Stated problem: Extend the reflection on Judas Iscariot's inner attitude, starting right after its final sentence.

Given text:
## BEGIN

Tuesday, August 17, 2010

The Confessional Attitude of Judas Iscariot


I struggle to say the Liturgy of the Hours on a regular basis.  I find great inspiration from it, yet still, I struggle.  I have sought out many ‘helps’ to inspire me to greater discipline — often to little avail, but I digress.  One of those helps is Adrienne von Speyr’ “Book of All Saints.”  For those who don’t know, Adrienne was a 20th century mystic, who amongs other things was granted startling visions of the saints (and others) at prayer.  Much of her experience was the foundation of Hans Urs von Balthasar’s theological studies.  All of this falls under the domain of private revelation, but I find it to be helpful and at times inspiring.  So for Today, I present Adrienne von Speyyr’s vision of Judas Iscariot at prayer.

Inner Attitude.
Judas’ attitude is that of standing in a growing contradiction to the Lord.  And it is uncomfortable for him.  But above all Jesus feels an unease in relation to Judas.  He allows this unease to occur precisely within the sphere of his human nature.  He does not allow it to grow or diminish through his divine knowledge; he does not hate Judas as the betrayer.  But he is also incapable of simply setting aside his unease and ignoring it until the time of the Passion.  He allows it to follow human laws and development.  Judas has a certain share in this discomfort, with increasing rancor.  He sees more and more that something is not right.  Why does the Lord not intervene, since he in fact sees that it is not right this way?  And because he does not do anything about it, perhaps he is not the messiah.  But Jesus does not make an exception for Judas.  He gives him the entire lesson of Christianity, just as he gives it to the others — no more and no less.  Judas does not receive any ‘private lessons.’  Jesus cannot make any special efforts in order to convert him, for these would have their ground purely in his divine and supernatural knowledge; he would be able to justify an extraordinary effort only on the basis of the whole of his knowledge, which includes the human.  Occasionally he does make use of the higher knowledge, for example, in his prediction of Peter’s denial.  But what he does in relation to Peter he does not do in relation to Judas.  He does not give him any predictions; he does not warn him.  In relation to Judas, he fundamentally avoids doing this.  He turns only his human knowledge toward him.  It is almost as if it were necessary to avoid forcing Judas’ guilt too far, almost as if Judas already had enough to bear, without awakening in him an extraordinary faith through extraordinary graces, which would only burden his betrayal more deeply.  By keeping silent, the Lord protects Judas.  To be sure, an abyss opens up here for us: we are unable to see what law the Son of God is following in administering his divine knowledge, when he uses it and when he does not.

## END

Data shown:
## BEGIN

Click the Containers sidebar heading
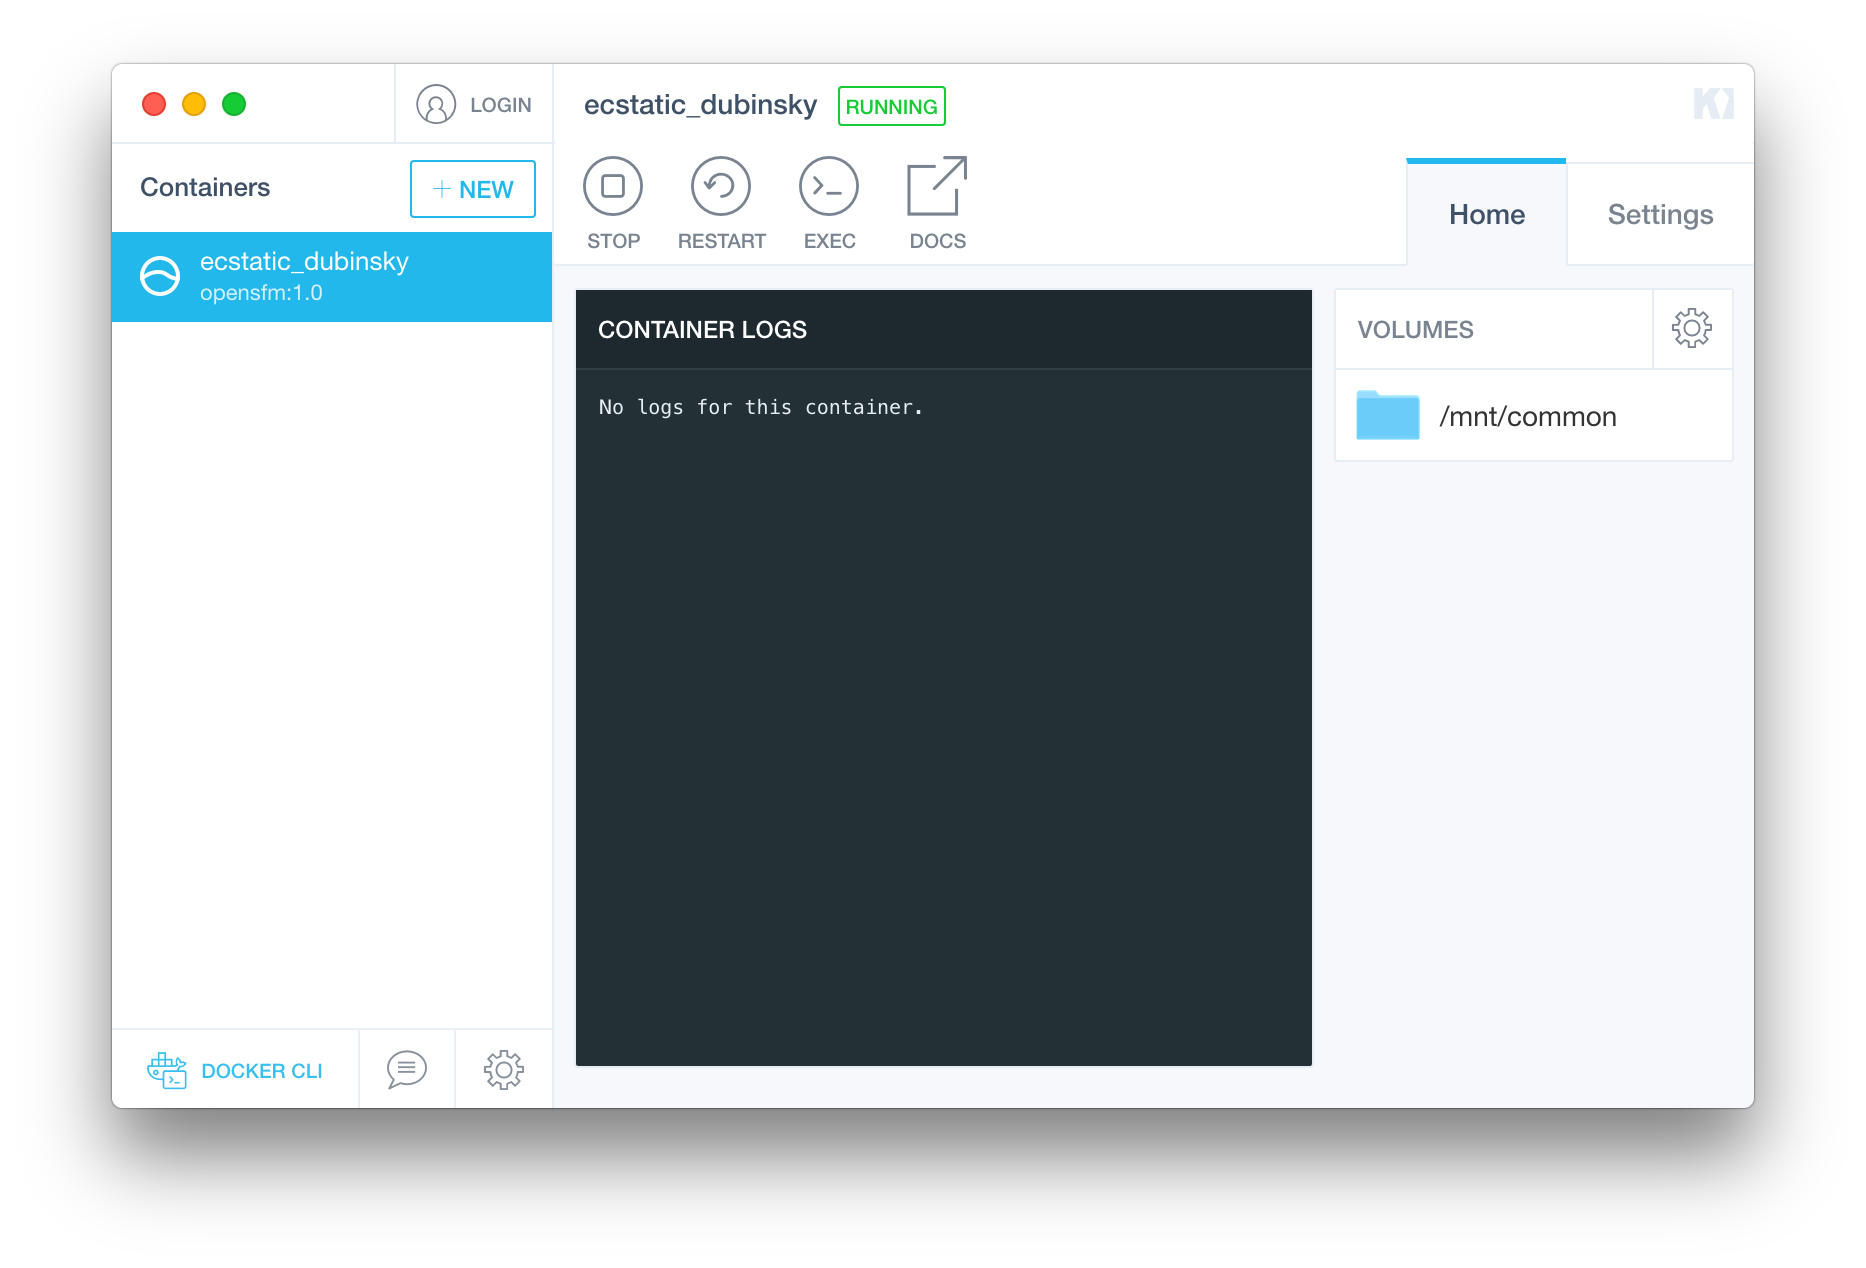This screenshot has width=1866, height=1268. 204,187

## END

Answer to this task:
Judas becomes inwardly more and more alienated and stubborn.  He plays in a sense with his inner attitude: he clings to the fact that the Lord called him in spite of everything and, then, again to the fact that the whole thing is not possible; everything he picks up from the Lord’s teaching makes it possible to deny it even more.  And nevertheless he is involved.  He is like the religious who has taken vows and can no longer undo them.  Ultimately, he has no faith.  He acts as if he were trying to decide between belief and unbelief.  He weighs what it would be like to believe…But the most important thing is: he has no hope.  And, therefore, no love and, therefore, no faith.  He does nothope that he could become someone else through his calling, that God would root himself in himself, that he could accept Jesus’ teaching.  He does not hope because he thinks he knows himself.
There is no confessional attitude.  He does not believe in any forgiveness, because ultimately he does not believe in any sin.  When he lies, for example, he is completely aware of the fact that he does not speak the truth.  In fact, he knows this quite clearly.  Indeed, it would be desirable for the majority of Christians to have such a clear understanding of their sin!  But Judas recognizes them, not as sins, but only as facts, which are arranged somehow in his life’s system, in the system of his self-justification.
Prayer is foreign to him.  When the others pray, he blasphemes God inwardly.  In the moment when he betrayed the Lord, there is the glimmer of a possibility of hope in him.  It is the first time he reflects: “Perhaps he truly was the Lord!”  Something like hope is born out of the despair: “If it is the Lord, then he belongs to God, and then the truth is in him and not in me.”  This could have been hope; this could have been liberation form the ego, the recognition that God is the one who is right.  One cannot say that Judas did not know this “hope”.  Nevertheless he does hang himself.  This situation, in any event, is too monstrous, too brutal for him to be able to find a solution for himself.  But he sees that there may be a solution for the Lord.  Because his betrayal would not be able to thwart the Lord if he comes from God.  And it may be that he turned to his Lord for just this reason, … like the evil tenders of the vineyard, who say: he is the Son, and therefore we want to kill him…  And in the hope for Jesus, for the possibility that he could really be the one, is somehow so powerful in Judas that it does not leave any room in him, as it were, for any hope for himself…  The “regret”, which causes him to bring the money back to the Temple , is a fruit of his hope; he would not have been able to achieve this if he did not have this hope.  And if he does hang himself, then it is because he is no longer able to live any longer, because he betrayed the Lord!  If hope — a single hope — had arisen before the betrayal, then it would have been available for himself as well.  He is like an Abraham who really did kill his son Isaac and now realizes the angel was in fact present to keep him from doing it… And thus Judas murders his whole negating subject; his deed appears to him so deserving of destruction that he destroys himself.  He knows no other way of undoing what he has done.